Narasimhan studied the environment a child (9 months to 3 years) is exposed to while he or she acquired their first language. This ethological study of language behaviour acquisition led him to the discovery that the pre-literate oral language behaviour differed from the literate language behaviour and while the former is genetic, the latter is acquired. He postulated that this difference was analogous to connectionist Artificial Intelligence that included non literate modes of functioning and rule-based Artificial Intelligence. His book, Artificial Intelligence and the Study of Agentive Behaviour, released in 2004, details his findings.
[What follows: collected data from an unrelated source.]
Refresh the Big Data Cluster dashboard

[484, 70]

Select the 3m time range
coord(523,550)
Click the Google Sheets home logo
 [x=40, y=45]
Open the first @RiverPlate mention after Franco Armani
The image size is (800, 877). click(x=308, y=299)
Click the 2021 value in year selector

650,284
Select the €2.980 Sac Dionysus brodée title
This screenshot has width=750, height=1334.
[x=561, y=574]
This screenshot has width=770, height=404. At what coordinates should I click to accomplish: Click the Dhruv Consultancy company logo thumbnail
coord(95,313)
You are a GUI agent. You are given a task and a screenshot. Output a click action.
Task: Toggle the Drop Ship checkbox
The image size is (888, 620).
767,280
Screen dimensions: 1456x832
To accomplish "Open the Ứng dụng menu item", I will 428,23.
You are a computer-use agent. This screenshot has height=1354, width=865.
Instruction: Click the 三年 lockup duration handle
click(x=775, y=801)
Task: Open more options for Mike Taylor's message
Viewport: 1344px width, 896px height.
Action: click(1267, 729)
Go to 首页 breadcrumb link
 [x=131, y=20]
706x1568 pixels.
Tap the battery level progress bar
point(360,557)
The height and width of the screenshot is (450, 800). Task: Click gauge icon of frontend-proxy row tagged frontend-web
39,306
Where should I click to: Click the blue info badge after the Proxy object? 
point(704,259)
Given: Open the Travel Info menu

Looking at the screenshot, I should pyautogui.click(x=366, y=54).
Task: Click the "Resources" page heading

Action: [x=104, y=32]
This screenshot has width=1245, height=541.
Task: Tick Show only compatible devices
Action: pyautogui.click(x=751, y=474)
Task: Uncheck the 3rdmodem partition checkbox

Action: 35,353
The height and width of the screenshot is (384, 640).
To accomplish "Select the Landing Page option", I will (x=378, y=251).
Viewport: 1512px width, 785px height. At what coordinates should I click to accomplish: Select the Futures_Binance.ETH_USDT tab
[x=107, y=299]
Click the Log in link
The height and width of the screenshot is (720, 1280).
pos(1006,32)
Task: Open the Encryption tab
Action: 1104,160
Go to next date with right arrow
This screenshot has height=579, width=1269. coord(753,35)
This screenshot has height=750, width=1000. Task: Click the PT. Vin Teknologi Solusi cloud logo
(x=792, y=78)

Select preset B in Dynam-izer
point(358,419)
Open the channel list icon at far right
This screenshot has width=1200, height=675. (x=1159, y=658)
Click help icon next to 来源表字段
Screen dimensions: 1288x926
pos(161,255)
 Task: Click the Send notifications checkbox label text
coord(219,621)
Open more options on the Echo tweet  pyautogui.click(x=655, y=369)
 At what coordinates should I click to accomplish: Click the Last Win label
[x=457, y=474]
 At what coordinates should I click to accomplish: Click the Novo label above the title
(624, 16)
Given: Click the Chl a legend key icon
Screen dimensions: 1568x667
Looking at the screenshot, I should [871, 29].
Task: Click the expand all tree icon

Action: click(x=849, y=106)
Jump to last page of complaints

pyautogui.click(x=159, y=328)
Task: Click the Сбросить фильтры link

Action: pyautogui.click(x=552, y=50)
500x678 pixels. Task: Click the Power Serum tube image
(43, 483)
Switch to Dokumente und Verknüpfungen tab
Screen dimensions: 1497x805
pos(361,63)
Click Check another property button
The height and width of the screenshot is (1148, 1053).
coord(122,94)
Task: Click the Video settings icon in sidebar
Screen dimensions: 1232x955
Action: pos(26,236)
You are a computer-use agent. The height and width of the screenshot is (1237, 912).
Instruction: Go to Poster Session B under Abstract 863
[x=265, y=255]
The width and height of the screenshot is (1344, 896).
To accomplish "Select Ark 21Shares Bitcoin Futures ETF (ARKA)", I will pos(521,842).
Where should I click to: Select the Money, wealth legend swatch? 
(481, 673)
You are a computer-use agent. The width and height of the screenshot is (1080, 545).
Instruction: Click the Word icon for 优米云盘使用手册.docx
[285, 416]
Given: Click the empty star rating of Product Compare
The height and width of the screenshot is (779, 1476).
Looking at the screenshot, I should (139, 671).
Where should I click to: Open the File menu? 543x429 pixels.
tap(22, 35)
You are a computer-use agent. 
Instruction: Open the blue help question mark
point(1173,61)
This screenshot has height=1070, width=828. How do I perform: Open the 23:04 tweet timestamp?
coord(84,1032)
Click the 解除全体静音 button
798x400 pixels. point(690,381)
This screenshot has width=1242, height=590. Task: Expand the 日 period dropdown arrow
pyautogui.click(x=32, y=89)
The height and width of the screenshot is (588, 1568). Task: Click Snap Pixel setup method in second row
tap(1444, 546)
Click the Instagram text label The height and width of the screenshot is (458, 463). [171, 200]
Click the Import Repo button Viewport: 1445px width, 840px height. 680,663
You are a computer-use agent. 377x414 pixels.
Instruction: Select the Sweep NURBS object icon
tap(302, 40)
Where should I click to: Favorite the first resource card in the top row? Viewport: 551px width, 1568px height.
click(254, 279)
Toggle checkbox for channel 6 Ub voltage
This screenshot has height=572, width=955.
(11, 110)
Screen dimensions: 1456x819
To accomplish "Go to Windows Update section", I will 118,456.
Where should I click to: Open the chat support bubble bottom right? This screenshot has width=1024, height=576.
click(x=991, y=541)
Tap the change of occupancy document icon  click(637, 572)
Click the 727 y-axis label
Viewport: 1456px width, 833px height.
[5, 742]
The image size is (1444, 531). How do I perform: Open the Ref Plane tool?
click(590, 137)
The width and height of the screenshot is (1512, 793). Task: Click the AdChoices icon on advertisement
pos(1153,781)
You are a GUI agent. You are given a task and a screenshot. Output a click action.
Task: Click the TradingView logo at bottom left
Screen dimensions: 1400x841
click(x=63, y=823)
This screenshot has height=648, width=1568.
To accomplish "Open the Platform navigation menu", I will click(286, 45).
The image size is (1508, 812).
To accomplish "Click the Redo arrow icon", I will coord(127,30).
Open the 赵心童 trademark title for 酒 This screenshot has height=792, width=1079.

The book is reported to have propounded a new understanding of early education of children.

Narasimhan's studies in the 1960s and 70s at Illinois on computational modeling of visual behaviour is known to have proposed a new grammar for analysing the visually given image. In order to have a better understanding, his team at Illinois developed a new language by name, PAX, and the group worked on developing a hardware working on PAX to analyse the retinal image but the project was abandoned after a while. Besides several articles written in peer-reviewed journals, he published two more books, between the release of Modeling Language Behaviour and Artificial Intelligence and the Study of Agentive Behaviour, released in 1998 and 2004 respectively. Both the books, Language Behaviour: Acquisition and Evolutionary History and Characterising Literacy: A Study of Western and Indian Literacy Experiences were published by Sage Publications. He was also associated with the publication of the book, The Dynamics of Technology: Creation and Diffusion of Skills and Knowledge as an editor and edited the 1993 special issue of Current Science featuring Artificial Intelligence.

==Awards and honours==
Rangaswamy Narasimhan was an elected fellow of the Indian National Science Academy (INSA), Indian Academy of Sciences, The National Academy of Sciences, India and the Computer Society of India and held the Jawaharlal Nehru Fellowship from 1971 to 1973. He received the Homi J. Bhabha Award from the University Grants Commission in 1976 and the Government of India awarded him the civilian honour of Padma Shri in 1977. The Om Prakash Bhasin Award was conferred on him in 1988 and Dataquest magazine selected him for their Lifetime Achievement Award in 1994.